Aim of the task: Would you please output, word for word, the span of the listing below that opens on the line containing "Task: Click International" and closes on the line containing "Select the topmost"? Include both ends and nothing more.

Information given:
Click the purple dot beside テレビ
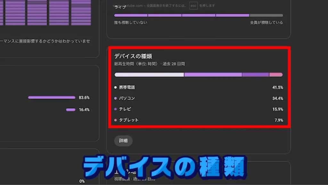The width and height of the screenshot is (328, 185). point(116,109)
---
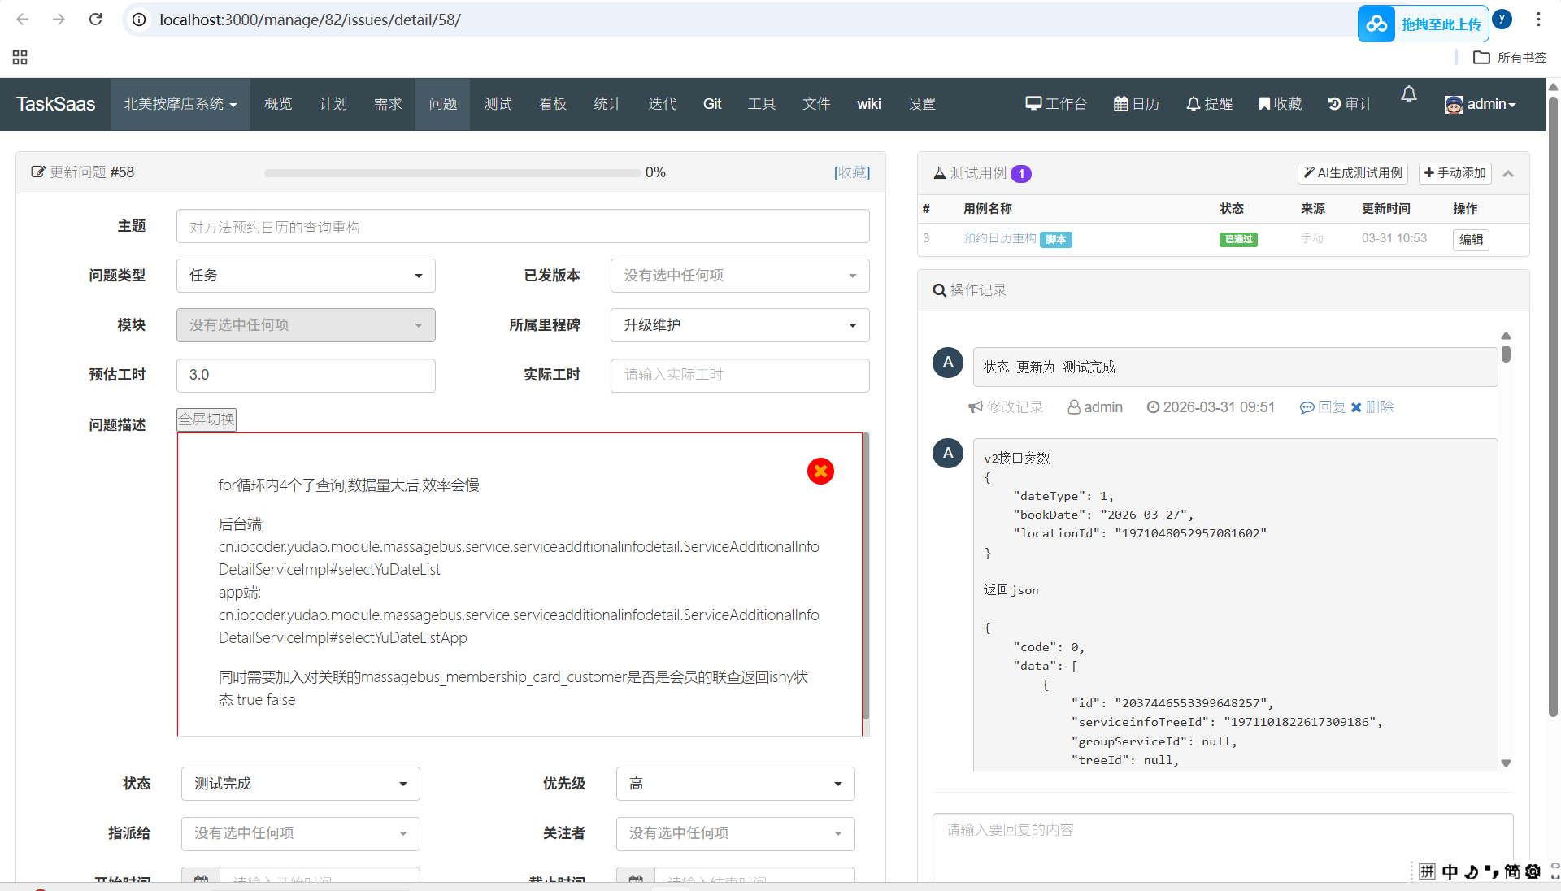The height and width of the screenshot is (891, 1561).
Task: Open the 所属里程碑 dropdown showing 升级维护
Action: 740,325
==
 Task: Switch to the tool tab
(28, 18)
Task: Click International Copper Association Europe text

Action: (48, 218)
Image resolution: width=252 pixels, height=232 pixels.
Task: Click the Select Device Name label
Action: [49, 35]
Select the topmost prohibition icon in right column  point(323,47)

Final answer:
Task: Click International Copper Association Europe text

Action: (48, 218)
Image resolution: width=252 pixels, height=232 pixels.
Task: Click the Select Device Name label
Action: [49, 35]
Select the topmost prohibition icon in right column  point(323,47)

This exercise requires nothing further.